There’s the market credibility issue – Wall Street and investors need to believe that the Fed is at least mostly unified in its monetary policy approach to setting interest rates and associated moves that have market impact. Then there’s the public credibility – at a time when faith in Washington’s institutions has plunged, ethical missteps only add to that and can have repercussions, especially at such a delicate time.

It’s a bad example of ethics. They ought to have known better,” Joseph LaVorgna (chief economist for Americas at Natixis, and former chief economic economist of the National Economic Council under the Trump administration) said. The problem is when you lose your moral authority.

Rosengren and Kaplan as well as any Fed official who dealt in stocks, didn’t contravene any laws. In fact, that’s become part of the criticism leveled in some circles – that following the financial crisis the Fed didn’t do a housecleaning when it came to internal rules to make sure it avoided the kinds of conflicts that came to light during the financial crisis.

“Keep in mind, they already have [trading] rules they imposed on banks, for example, and yet the Fed’s governors don’t live by those same rules,” said Christopher Whalen, a Fed veteran and now chairman of Whalen Global Advisors. “After Dodd-Frank [the post-crisis banking reforms], every agency in Washington tightened up little conflicts like insider trading. But the Fed somehow is exempted? It’s absurd.”

The Fed, for its part has stated that it follows rules for other agencies as well as has created supplemental rules.

Jerome Powell, the nominee for the Federal Reserve Board of Governors chairman, meets with Senator Elizabeth Warren (R), Democrat of Massachusetts, before he testifies at his confirmation hearing in Washington, DC’s Senate Banking, Housing and Urban Affairs Committee.

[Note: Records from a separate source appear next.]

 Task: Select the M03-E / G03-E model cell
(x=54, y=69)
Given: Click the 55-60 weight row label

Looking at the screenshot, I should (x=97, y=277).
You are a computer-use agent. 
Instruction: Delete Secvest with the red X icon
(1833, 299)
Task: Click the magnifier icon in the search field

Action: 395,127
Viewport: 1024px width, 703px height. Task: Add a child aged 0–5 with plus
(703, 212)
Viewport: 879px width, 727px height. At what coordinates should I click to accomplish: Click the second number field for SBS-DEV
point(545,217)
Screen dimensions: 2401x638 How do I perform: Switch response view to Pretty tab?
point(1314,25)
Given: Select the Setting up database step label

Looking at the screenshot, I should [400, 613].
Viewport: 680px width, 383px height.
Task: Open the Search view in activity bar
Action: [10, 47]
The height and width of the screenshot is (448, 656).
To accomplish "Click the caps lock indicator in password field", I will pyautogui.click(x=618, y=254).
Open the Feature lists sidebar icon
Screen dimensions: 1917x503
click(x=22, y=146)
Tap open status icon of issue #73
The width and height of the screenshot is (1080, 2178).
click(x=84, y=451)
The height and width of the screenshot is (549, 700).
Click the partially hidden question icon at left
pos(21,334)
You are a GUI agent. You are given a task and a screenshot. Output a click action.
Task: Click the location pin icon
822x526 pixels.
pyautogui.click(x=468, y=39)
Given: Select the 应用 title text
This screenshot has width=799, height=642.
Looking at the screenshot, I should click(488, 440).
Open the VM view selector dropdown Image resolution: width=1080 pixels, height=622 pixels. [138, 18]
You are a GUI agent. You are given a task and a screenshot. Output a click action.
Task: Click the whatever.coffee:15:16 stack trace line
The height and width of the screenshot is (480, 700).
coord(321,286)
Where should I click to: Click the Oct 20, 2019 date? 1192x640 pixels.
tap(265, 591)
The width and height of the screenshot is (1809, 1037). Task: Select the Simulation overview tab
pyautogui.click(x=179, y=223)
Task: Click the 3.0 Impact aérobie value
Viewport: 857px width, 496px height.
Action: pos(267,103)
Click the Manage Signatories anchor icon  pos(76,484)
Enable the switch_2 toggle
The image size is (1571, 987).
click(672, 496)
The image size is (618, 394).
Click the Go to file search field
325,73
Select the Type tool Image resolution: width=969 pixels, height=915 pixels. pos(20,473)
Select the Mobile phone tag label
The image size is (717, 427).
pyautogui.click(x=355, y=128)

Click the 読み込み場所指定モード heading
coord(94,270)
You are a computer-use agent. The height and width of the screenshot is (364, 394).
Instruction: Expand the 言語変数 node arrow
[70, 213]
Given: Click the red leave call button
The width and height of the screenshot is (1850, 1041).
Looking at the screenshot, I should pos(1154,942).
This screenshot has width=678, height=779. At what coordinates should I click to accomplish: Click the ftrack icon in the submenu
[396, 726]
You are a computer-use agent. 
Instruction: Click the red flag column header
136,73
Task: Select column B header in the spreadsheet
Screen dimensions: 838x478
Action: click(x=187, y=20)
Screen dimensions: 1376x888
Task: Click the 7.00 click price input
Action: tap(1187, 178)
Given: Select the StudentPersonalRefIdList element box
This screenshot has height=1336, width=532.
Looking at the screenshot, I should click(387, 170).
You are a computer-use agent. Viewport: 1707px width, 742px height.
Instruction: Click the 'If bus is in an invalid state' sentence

AFP – Getty Images Still. A spokesman for central bank stated that the Chairman had directed Fed staff to “take a fresh, comprehensive look at ethics rules surrounding permissible financial holdings or activities by Fed officials.”| AFP | Getty Images

Still, a spokesman for the central bank said Thursday that Chairman Jerome Powell has directed Fed staff “to take a fresh and comprehensive look at the ethics rules around permissible financial holdings and activities by senior Fed officials,” a spokesman said.

This review will help to identify ways to tighten these rules and standards. “The Board will make any necessary changes. Any changes will be made to the Reserve Bank Code of Conduct.” the official said.

This controversy is occurring against an extremely delicate background for the Fed.

The central bank is preparing to take its first steps to normalize policy again, after slashing benchmark interest rates to zero and doubling the size of its balance sheet through more than $4 trillion in bond purchases.

According to Goldman Sachs, 6 Fed officials have publicly spoken out on tapering asset purchases. Six are in favor. On inflationPowell stated that price pressures will ease quickly, but at least six Fed officials including Governor Christopher Waller have indicated they anticipate inflation staying above the central banks’ 2% goal beyond 2021.

A further problem is Powell’s term expiring in February. Therefore, President Joe Biden plans to soon announce who he prefers to be the leader of the bank. Wall Street is expecting Powell to be renominated, however, there are growing expectations that Biden may replace Randal Quarles, the vice chairman responsible for bank supervision, with Governor Lael brainard. This would likely give him a stronger hand in regulation.

Powell must ensure that the Fed is following sound policy and able to resolve some of the controversies of late.

LaVorgna, a Natixis economist said that “It is not a done deal that Jerome Powell has been reappointed.” “The Administration is going to watch and wait to see how the Fed manages the taper. It could decide whether he gets reappointed.